- Education: Swarthmore College Mount Sinai School of Medicine
- Medical career
- Field: Neurosurgery

= David Baskin =

American surgeon

David S. Baskin is a neurosurgeon who currently works at Houston Methodist Hospital as the vice chairman of its department of neurosurgery, the director of its residency training program, and the director of its Kenneth R. Peak Brain & Pituitary Tumor Center. He is also a professor of neurosurgery at Weill Cornell Medical College. Baskin has argued incorrectly that the vaccine preservative thiomersal is unsafe and there is a causal link between it and autism.

==Education==
Baskin has a bachelor's degree from Swarthmore College, where he graduated with high honors, and a medical degree from Mount Sinai School of Medicine. He completed his residency in neurosurgery at the University of California, San Francisco.

==Career==
Baskin taught neurological surgery at Baylor College of Medicine from 1984 until 2005. In 2011, he published a clinical trial in the Journal of Clinical Oncology regarding the efficacy of a type of gene therapy for malignant glioma, the most common form of brain tumor. This trial concluded that the therapy was safe and that the survival trends were "encouraging." He became the director of the Peak Center upon its establishment in 2013. In 2014, Baskin and his team conducted research regarding the use of nanosyringes to treat glioblastoma by filling them with anticancer drugs and releasing them into the bloodstream.
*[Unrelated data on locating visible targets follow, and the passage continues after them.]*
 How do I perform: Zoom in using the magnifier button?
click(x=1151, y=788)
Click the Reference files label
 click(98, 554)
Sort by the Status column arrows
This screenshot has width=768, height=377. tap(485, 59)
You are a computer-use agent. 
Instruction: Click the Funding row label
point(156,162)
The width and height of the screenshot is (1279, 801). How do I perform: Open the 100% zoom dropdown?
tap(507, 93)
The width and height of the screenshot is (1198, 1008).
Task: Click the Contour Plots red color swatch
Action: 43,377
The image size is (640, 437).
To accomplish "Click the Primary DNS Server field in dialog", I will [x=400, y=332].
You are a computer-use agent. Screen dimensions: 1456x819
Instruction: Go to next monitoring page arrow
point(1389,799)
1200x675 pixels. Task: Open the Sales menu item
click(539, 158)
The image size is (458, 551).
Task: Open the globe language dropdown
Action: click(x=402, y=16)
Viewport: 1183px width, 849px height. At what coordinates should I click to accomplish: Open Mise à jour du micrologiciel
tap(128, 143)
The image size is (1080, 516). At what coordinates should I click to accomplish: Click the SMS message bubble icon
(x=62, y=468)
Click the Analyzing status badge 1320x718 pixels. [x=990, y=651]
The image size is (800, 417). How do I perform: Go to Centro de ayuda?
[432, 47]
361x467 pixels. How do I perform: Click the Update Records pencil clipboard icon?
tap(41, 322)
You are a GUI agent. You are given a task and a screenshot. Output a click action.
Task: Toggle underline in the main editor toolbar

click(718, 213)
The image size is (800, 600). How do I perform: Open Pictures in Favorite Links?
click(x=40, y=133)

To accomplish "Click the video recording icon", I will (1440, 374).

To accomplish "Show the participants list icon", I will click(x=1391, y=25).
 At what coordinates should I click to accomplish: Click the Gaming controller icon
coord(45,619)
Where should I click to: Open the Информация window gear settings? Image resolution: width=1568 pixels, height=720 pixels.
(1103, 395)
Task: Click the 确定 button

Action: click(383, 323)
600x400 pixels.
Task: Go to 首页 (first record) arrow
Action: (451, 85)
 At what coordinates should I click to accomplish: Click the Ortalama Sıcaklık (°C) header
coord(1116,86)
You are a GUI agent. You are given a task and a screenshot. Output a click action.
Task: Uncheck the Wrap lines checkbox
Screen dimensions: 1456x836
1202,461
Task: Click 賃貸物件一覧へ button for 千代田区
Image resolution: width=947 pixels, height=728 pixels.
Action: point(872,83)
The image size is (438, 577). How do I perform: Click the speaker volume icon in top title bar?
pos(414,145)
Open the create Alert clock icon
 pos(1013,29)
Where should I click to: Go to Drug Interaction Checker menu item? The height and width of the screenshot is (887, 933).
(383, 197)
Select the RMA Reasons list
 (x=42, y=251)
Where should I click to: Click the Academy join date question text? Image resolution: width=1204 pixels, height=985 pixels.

===Pseudoscientific research and claims===

In 2002, Baskin appeared before the United States House of Representatives' Committee on Government Reform. During the hearing, he stated that autism was worse than Alzheimer's disease, because, in his view, autistic children "never had a chance to enjoy life before they lost it." Baskin also labeled the thiomersal used as a vaccine preservative "poison" and claimed that ethylmercury (a component of thiomersal) was likely more neurotoxic than methylmercury. He also implied that there was a causal link between the addition of thiomersal to vaccines in the late 1930s and Leo Kanner's formal description of autism in the 1940s.

In 2003, Baskin co-authored a paper that claimed low-level exposure to thiomersal caused membrane and DNA damage, as well as caspase-3-dependent apoptosis, to human neurons and fibroblasts. In 2008, controversial nonprofit organization Autism Speaks awarded Baskin a grant to study cell proliferation in response to thiomersal exposure. In 2013, Baskin co-authored two papers in which he claimed B cells from autistic children were more sensitive to thiomersal and environmental toxins than cells from age- and sex-matched controls.

It is scientific consensus that there is no link between any vaccine or vaccine ingredient and autism and that the thiomersal used as a vaccine preservative is not harmful.

===Awards and honors===
Baskin has won the American Academy of Neurosurgery Award; the American College of Surgeons' Smith, Kline & French fellowship; the Wakeman Award for Research in the Neurosciences; and a distinguished alumni award from Mount Sinai School of Medicine. In 2000, he was elected to The Society of Neurological Surgeons.